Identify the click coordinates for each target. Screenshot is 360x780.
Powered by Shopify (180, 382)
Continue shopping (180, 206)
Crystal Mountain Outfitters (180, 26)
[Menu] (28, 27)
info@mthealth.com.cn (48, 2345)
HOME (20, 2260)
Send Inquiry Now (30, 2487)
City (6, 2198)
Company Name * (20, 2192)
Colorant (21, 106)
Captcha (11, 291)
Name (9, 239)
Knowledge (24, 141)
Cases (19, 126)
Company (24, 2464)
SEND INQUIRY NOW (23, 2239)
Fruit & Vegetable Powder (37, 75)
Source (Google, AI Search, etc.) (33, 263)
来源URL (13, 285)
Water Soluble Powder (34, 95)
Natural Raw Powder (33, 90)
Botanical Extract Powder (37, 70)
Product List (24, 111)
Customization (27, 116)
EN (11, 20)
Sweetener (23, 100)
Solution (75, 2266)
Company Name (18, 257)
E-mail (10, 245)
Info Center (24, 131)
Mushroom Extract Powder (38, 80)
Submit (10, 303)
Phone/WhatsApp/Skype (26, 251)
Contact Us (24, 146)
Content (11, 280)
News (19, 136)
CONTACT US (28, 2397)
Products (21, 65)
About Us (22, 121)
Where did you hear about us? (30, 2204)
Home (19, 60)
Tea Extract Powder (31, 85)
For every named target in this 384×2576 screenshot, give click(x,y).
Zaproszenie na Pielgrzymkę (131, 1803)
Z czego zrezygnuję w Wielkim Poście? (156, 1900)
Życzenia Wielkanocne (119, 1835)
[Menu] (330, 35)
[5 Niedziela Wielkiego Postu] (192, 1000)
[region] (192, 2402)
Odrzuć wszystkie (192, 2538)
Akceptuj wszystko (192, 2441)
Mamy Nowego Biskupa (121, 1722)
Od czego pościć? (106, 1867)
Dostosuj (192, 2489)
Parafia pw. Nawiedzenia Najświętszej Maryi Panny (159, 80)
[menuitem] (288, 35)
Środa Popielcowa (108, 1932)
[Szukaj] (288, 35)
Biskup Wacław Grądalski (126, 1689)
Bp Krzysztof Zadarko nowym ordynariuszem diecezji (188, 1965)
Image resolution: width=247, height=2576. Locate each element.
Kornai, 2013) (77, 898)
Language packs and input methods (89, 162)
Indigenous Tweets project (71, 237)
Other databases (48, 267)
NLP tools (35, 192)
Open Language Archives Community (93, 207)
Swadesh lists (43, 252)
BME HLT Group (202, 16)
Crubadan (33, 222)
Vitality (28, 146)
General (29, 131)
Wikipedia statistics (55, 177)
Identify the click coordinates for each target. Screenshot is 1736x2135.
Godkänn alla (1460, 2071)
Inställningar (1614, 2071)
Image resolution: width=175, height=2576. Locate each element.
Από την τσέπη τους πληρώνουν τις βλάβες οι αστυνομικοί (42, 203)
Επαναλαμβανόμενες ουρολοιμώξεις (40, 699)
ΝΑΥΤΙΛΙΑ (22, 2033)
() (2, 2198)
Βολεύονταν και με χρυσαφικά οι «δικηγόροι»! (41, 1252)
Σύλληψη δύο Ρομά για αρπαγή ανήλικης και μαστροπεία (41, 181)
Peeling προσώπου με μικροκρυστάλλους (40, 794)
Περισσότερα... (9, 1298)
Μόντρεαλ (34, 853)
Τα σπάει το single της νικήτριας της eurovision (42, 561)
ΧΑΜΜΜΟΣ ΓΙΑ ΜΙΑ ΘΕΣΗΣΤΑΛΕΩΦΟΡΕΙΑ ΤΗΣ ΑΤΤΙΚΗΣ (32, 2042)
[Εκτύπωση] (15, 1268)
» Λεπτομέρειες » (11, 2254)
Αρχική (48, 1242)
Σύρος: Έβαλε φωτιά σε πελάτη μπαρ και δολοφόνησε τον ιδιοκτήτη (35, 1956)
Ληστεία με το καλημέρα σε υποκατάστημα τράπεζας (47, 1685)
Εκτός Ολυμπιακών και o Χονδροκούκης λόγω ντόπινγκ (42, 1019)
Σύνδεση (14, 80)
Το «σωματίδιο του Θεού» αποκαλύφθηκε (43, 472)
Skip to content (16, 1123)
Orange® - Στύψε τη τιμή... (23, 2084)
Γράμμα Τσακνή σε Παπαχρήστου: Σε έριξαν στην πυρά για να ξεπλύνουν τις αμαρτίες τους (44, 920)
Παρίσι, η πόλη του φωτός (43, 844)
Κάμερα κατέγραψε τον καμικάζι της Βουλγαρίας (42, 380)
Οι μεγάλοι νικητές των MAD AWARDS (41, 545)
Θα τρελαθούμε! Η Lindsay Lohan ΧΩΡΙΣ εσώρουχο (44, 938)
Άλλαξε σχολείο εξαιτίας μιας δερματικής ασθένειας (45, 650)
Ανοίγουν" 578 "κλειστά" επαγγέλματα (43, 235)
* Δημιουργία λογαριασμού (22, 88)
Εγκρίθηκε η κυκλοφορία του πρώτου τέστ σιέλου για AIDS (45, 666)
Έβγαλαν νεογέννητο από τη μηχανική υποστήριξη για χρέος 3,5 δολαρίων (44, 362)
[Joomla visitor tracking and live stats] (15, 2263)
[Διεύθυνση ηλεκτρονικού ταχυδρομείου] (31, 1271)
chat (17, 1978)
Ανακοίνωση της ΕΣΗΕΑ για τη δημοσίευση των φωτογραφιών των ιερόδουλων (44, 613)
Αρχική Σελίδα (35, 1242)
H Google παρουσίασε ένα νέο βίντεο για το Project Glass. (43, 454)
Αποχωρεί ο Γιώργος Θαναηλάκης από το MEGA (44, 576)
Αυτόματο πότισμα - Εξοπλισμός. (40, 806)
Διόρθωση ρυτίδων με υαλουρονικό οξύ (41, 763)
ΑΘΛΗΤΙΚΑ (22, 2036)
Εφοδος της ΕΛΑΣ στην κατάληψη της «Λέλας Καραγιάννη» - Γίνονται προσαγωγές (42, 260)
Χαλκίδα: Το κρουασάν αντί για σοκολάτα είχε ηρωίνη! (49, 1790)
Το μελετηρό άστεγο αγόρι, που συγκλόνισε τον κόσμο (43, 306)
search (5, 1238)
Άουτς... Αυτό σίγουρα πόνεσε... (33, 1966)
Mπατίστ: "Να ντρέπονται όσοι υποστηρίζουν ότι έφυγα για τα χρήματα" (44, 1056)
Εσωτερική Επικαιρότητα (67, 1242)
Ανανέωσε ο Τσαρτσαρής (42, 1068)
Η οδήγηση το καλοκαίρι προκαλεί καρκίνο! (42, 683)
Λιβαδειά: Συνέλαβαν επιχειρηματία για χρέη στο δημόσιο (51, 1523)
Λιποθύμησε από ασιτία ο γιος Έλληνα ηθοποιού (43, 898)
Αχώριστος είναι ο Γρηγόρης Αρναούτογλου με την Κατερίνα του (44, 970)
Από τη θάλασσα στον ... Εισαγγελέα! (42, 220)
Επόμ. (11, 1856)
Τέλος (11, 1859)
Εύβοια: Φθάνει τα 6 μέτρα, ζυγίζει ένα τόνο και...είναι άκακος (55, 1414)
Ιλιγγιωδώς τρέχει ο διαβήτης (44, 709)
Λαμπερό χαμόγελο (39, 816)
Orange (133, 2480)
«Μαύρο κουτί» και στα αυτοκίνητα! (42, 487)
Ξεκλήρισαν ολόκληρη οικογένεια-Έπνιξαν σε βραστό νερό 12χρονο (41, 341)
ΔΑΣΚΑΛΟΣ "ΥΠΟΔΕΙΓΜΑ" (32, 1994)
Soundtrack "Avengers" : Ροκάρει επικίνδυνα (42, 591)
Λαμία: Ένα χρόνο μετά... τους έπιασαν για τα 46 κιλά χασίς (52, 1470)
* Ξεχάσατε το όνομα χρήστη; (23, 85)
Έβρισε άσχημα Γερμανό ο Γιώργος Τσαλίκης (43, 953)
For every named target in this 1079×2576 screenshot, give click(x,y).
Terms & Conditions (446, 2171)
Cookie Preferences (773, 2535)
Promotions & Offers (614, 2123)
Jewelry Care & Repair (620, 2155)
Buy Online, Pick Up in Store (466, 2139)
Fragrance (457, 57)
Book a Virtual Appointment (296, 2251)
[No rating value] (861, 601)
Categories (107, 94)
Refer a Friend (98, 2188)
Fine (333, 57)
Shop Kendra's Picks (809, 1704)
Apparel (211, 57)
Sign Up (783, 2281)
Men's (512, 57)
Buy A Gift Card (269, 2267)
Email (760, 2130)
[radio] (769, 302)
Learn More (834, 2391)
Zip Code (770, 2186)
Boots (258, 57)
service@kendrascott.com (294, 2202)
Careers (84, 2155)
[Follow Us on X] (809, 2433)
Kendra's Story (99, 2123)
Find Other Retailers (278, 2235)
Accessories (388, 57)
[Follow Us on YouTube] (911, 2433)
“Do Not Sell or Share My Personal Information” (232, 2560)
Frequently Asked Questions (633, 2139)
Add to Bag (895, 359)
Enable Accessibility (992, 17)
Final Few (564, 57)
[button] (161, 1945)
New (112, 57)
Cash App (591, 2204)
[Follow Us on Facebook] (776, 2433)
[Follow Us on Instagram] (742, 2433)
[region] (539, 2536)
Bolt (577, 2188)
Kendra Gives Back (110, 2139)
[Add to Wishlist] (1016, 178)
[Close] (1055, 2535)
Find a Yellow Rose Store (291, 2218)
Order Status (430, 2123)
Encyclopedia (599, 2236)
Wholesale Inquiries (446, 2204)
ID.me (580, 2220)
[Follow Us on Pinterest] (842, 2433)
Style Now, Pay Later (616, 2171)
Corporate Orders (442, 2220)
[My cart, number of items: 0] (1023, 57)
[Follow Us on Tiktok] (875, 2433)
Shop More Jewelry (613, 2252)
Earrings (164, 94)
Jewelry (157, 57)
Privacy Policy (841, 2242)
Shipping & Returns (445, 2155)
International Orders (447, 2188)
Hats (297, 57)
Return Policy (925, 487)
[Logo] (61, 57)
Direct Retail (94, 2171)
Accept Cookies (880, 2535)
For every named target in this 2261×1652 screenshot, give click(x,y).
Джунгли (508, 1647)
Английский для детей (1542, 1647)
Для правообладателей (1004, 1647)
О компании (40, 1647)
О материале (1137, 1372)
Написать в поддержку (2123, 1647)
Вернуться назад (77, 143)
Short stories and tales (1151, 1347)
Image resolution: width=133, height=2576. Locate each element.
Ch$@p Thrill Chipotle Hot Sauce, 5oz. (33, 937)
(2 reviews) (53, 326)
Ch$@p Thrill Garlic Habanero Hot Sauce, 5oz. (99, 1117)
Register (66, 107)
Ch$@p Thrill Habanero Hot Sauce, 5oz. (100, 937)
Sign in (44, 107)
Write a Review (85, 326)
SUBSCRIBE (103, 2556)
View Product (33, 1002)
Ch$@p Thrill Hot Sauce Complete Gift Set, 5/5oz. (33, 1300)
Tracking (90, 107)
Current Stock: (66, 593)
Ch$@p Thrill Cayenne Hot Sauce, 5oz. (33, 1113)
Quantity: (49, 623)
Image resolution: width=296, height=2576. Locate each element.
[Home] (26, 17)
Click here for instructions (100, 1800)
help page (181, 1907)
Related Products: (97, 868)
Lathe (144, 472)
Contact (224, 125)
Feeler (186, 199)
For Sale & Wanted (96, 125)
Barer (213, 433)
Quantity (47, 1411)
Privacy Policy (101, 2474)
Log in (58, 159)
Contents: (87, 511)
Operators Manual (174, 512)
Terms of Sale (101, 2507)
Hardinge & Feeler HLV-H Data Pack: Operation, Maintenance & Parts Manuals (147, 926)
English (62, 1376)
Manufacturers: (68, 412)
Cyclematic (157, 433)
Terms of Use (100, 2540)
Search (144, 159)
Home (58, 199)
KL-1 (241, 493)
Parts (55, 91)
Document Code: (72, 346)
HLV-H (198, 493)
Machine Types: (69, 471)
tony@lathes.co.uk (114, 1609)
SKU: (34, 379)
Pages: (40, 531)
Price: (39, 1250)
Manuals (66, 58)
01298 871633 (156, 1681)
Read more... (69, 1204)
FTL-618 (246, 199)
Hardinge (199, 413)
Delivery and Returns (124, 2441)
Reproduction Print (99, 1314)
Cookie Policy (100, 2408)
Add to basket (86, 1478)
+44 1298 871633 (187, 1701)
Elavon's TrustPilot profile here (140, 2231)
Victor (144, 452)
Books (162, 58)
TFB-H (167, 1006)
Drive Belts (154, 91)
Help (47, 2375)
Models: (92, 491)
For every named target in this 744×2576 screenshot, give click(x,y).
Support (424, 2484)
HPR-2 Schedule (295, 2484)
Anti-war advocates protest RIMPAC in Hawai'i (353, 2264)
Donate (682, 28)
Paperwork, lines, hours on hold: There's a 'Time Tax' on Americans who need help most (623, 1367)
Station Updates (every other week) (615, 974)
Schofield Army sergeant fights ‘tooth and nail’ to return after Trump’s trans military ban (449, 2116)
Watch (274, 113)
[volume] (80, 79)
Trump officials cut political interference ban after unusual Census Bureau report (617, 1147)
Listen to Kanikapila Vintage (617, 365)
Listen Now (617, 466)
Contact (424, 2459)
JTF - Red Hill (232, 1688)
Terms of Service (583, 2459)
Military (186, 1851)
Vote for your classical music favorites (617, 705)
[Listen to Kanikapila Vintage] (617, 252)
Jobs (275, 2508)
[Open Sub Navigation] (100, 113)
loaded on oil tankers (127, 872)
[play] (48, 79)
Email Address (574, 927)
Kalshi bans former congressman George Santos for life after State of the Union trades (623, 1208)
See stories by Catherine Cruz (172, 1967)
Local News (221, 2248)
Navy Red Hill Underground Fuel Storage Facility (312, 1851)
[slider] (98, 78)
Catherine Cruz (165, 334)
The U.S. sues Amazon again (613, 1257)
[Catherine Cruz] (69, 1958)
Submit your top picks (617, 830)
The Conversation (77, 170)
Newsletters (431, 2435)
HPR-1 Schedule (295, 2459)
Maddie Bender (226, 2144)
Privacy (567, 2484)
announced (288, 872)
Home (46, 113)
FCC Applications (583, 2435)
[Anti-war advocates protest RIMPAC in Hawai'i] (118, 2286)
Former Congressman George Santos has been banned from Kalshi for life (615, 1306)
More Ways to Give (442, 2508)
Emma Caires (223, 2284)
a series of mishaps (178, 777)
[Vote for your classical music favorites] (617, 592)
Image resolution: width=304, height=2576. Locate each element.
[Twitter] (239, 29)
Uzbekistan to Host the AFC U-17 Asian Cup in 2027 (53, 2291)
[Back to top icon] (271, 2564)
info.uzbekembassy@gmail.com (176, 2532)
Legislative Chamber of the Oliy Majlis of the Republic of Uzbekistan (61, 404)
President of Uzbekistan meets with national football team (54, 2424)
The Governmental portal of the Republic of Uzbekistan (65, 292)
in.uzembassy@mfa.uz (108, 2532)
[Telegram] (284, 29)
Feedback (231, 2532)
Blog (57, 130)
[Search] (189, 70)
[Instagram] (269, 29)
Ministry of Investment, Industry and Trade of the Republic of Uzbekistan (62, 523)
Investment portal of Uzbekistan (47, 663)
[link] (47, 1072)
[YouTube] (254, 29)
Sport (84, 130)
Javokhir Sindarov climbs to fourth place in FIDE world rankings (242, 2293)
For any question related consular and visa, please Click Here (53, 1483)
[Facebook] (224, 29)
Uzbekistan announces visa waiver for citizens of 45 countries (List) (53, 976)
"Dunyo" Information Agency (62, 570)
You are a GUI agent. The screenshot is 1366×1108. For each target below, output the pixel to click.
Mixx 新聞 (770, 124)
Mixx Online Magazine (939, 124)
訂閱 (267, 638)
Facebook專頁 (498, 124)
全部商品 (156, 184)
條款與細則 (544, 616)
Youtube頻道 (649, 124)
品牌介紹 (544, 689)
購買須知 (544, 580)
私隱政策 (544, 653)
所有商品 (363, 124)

=-=-=

## WHAT IS NEEDED
From the entries above, return each line with the word "Follow" in it.

## OUTPUT FOR THIS EXERCISE
[Follow Us on X] (809, 2433)
[Follow Us on YouTube] (911, 2433)
[Follow Us on Facebook] (776, 2433)
[Follow Us on Instagram] (742, 2433)
[Follow Us on Pinterest] (842, 2433)
[Follow Us on Tiktok] (875, 2433)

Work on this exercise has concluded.